__Work to be completed__
Put the lines below into a JSON list of strings, with one string per line and blank lines left out.
== The records ==
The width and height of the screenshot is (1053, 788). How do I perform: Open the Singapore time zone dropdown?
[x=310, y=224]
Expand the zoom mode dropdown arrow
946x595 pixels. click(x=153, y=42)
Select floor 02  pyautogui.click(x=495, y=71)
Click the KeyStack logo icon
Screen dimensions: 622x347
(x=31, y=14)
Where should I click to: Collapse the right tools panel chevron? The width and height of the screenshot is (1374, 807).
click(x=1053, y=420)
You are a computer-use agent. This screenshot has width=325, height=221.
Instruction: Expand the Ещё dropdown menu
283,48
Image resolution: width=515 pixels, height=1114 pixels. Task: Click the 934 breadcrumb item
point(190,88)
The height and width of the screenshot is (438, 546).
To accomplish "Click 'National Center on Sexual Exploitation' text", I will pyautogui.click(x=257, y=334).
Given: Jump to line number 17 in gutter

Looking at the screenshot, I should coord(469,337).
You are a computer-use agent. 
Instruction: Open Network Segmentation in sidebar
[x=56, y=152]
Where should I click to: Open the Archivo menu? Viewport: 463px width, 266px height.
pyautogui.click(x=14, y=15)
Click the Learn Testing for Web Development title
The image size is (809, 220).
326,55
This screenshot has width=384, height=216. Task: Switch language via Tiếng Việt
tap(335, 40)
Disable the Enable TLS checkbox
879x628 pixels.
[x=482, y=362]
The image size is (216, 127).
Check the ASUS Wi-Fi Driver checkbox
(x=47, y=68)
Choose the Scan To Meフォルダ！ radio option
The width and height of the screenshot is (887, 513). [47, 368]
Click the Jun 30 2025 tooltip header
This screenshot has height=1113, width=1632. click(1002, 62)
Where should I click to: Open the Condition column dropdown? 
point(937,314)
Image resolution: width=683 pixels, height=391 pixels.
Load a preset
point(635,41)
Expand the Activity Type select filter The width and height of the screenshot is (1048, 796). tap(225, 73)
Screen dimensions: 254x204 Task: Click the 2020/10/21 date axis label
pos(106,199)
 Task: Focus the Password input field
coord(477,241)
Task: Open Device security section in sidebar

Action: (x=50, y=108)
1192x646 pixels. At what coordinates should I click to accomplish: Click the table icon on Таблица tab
===
__Output for this task__
[
  "The width and height of the screenshot is (1053, 788). How do I perform: Open the Singapore time zone dropdown?",
  "[x=310, y=224]",
  "Expand the zoom mode dropdown arrow",
  "946x595 pixels. click(x=153, y=42)",
  "Select floor 02  pyautogui.click(x=495, y=71)",
  "Click the KeyStack logo icon",
  "Screen dimensions: 622x347",
  "(x=31, y=14)",
  "Where should I click to: Collapse the right tools panel chevron? The width and height of the screenshot is (1374, 807).",
  "click(x=1053, y=420)",
  "You are a computer-use agent. This screenshot has width=325, height=221.",
  "Instruction: Expand the Ещё dropdown menu",
  "283,48",
  "Image resolution: width=515 pixels, height=1114 pixels. Task: Click the 934 breadcrumb item",
  "point(190,88)",
  "The height and width of the screenshot is (438, 546).",
  "To accomplish \"Click 'National Center on Sexual Exploitation' text\", I will pyautogui.click(x=257, y=334).",
  "Given: Jump to line number 17 in gutter",
  "Looking at the screenshot, I should coord(469,337).",
  "You are a computer-use agent. ",
  "Instruction: Open Network Segmentation in sidebar",
  "[x=56, y=152]",
  "Where should I click to: Open the Archivo menu? Viewport: 463px width, 266px height.",
  "pyautogui.click(x=14, y=15)",
  "Click the Learn Testing for Web Development title",
  "The image size is (809, 220).",
  "326,55",
  "This screenshot has width=384, height=216. Task: Switch language via Tiếng Việt",
  "tap(335, 40)",
  "Disable the Enable TLS checkbox",
  "879x628 pixels.",
  "[x=482, y=362]",
  "The image size is (216, 127).",
  "Check the ASUS Wi-Fi Driver checkbox",
  "(x=47, y=68)",
  "Choose the Scan To Meフォルダ！ radio option",
  "The width and height of the screenshot is (887, 513). [47, 368]",
  "Click the Jun 30 2025 tooltip header",
  "This screenshot has height=1113, width=1632. click(1002, 62)",
  "Where should I click to: Open the Condition column dropdown? ",
  "point(937,314)",
  "Image resolution: width=683 pixels, height=391 pixels.",
  "Load a preset",
  "point(635,41)",
  "Expand the Activity Type select filter The width and height of the screenshot is (1048, 796). tap(225, 73)",
  "Screen dimensions: 254x204 Task: Click the 2020/10/21 date axis label",
  "pos(106,199)",
  " Task: Focus the Password input field",
  "coord(477,241)",
  "Task: Open Device security section in sidebar",
  "Action: (x=50, y=108)",
  "1192x646 pixels. At what coordinates should I click to accomplish: Click the table icon on Таблица tab"
]